Among the foreign dignitaries seated on the steps of the basilica were Iranian President Muhammad Khatami, Israeli President Moshe Katsav and Syrian President Bashar al-Asad, each just inches from the other. According to Katsav’s initial statements after the funeral, he talked at length with Khatami in Farsi, Katsav’s mother tongue since he was born in Iran. Khatami later denied this but incidental photographs seem to confirm the encounter. Furthermore, Katsav and al-Asad reportedly shook hands twice and exchanged a few verbal pleasantries, and Katsav, racking up the handshakes, also added Algerian President Abd al-Aziz Bouteflika to his list. Elsewhere at the Vatican that day, Israeli Foreign Minister Silvan Shalom had a tête-à-tête with his Moroccan counterpart, Muhammad Ben Issa.
Meanwhile, back in the Middle East, audiences, equally engrossed and saddened by the pope’s funeral, had these historic handshakes to add to the day’s events. Yet despite the positive connotation that the handshakes represented, it was ephemeral. Each leader eventually downplayed or outright denied the encounter. It was left to Middle Eastern commentators to pick up the pieces and try to understand what just happened.
For example, the United Arab Emirates newspaper al-Bayan, which was one of the first to relate that Israeli news radio was reporting the Vatican encounters, tried to recreate the events following the handshakes. A front page article on April 10 detailing the Syrian “media muddle” traced the torturous path of Syria’s official denial, followed by a retraction, leaking of information through official and unofficial sources and then finally the terse confirmation that the handshake did indeed take place. After numerous probing questions by Arab reporters, as reported by al-Bayan, the final position of the Syrian presidential palace was announced that the handshake was of “no political significance, just as it does not change the position of Syria.”
Katsav, who returned to Israel, seemed to quickly descend from the ecstatic heights of his handshake coup and remarked that it was only a matter of being polite and had no policy implications. Shalom was even more caustic: “Khatami and Assad are two extremists … it could only have happened thanks to the truly magnetic personality of John Paul II.”
Israeli writer Uzi Benziman sarcastically evaluated the event in the left-of-center Israeli newspaper Haaretz. His April 11 op-ed evoked the image of a boy who steals a kiss from a middle school crush and then later shrugs it off as no big deal, with Benziman lamenting “President Katsav talked himself into a laughable fix: He declares with great fanfare that the Syrian president proffered his hand while the country of which he, Katsav, is president avoids a serious discussion with the Syrians over ending the conflict.” Ultimately for Benziman, the handshake was depressingly familiar: “There, at St.
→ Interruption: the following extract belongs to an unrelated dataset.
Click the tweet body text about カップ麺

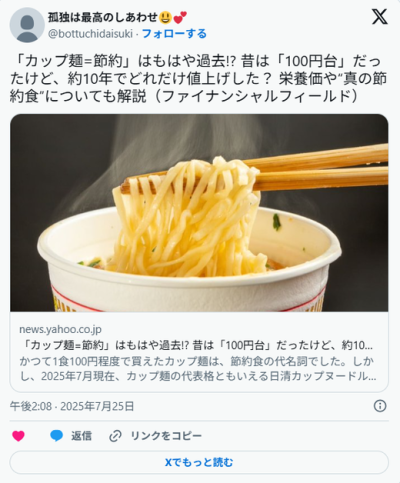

Peter’s Basilica, surrounded by the world’s dignitaries and restrained by the rules of the ceremony, the tribal leaders from the Middle East behaved in a civilized manner and shook hands; once back home they went back to being themselves …”
Jordanian writers in particular have a bone to pick after Arab leaders at the March 2005 Arab League summit in Algiers reacted with hostility to the so-called “Jordanian initiative” proposed by Jordan’s King Abdullah II which suggested normalizing relations with Israel before negotiating a peace settlement. This was the summit that was resolved, as Algerian Foreign Minister Abd al-Aziz Belkhadem famously stated, “[to] not be the summit of normalization.”
So with wry irony, Arib al-Rantawi notes in Jordan’s Addustour on April 10 that the leaders of the very same Arab governments that supported the quashing of the “Jordanian initiative” at the Algiers summit just two weeks prior to the pope’s funeral, were among those shaking hands and chatting with Katsav. Al-Rantawi probably smirked when he wrote “Even Iran, the government of [such] ideological political rhetoric, passionately refusing to accept Israel, found itself slipping down the slope of ‘funeral diplomacy’ and handshakes …”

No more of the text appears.